At the end of the book we move back to psycho-geographical wanderings around Paris. We read of the stripping of Jewish apartments and the huge organisation behind the processing and distribution of Jewish possessions left by deported families who ended up in the camps. Sebald is at pains to show that no-one is innocent. To live with the knowledge of holocaust is to live in its shadow. There is no way out, for every step in the great cities of Europe is through territories which saw the most abomniable crimes perpetrated against men, women and children.

At the very end of the book Sebald returns to Antwerp and visits the Breendonk fort once again. Victims of the holocaust have scratched their names on the walls of the fort’s dungeons, often only a name, a date and a place of origin. He stays in a typically gloomy hotel and completes his meditations with the story of another Jewish family he finds in a book which Austerlitz had given him. The final sentence of the book reads,

I read to the end of the fifteenth chapter of Heshel’s Kingdom and then set out on my way back to Mechelen, reaching the town as evening began to fall.

Beyond forgetting

It is impossible to doubt that this book has one over-arching theme, the loss of family and heritage through the huge dislocation caused by the Holocaust. Austerlitz has no authentic memories of his past and has therefore no means to integrate his experiences today. He knows that the memories of his Welsh childhood are false memories in that he did not know who he was, nor even his real name, and yet as he discovers more about his past, he seems unable to integrate it with his present day experiences and lives in a perpetual search for a family and home he can never find. He is as much an alien as his exiled parents, with an aching void at his core. Sebald wants his readers to understand that no European can be untouched by the Holocaust. It is beyond forgetting. There is no cure for the memories it has left behind and the only response allowed to us is to read, explore and above all to remember the dreadful scar which is without healing.
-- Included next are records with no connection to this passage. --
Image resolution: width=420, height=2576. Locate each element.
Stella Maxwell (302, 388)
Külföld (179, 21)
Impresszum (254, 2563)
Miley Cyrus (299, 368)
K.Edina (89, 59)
As a Christian, I believe of course in redemption.  I am conscious of the way in which Christians and people of other or no beliefs tried to alleviate the suffering of the Jewish people. I think of Dietrich Bonhoeffer who was executed for his Christian beliefs and his refusal to take part in the Nazi system.  I think of Lutheran Pastor Martin Niemoller who spent eight years in Nazi concentration camps for criticising Nazi policies.  Corrie Ten Boom was imprisoned in Ravensbruck camp until the end of the war for sheltering Jewish people in the family home.  Many more people of Christian faith and no faith stood up against the regime and paid a high price for doing so. Perhaps Sebald's bleak vision needs to be lightened a little by thoughts such as those of William Wordsworth in his sonnet , "When Philoctetes in the Lemnian Isle":

“And trust that spiritual Creatures round us move,
Griefs to allay which Reason cannot heal;                 
Yea, veriest reptiles have sufficed to prove
To fettered wretchedness, that no Bastile
Is deep enough to exclude the light of love,
Though man for brother man has ceased to feel”

Ultimately though, while these words may offer some comfort, there is no real respite from Holocaust-conscioudness. The sheer enormity of the crimes committed against Jews, and against humanity itself condemn us all to walk with Sebald among the ghosts of Europe with our eyes open to what is still it's recent and ongoing history.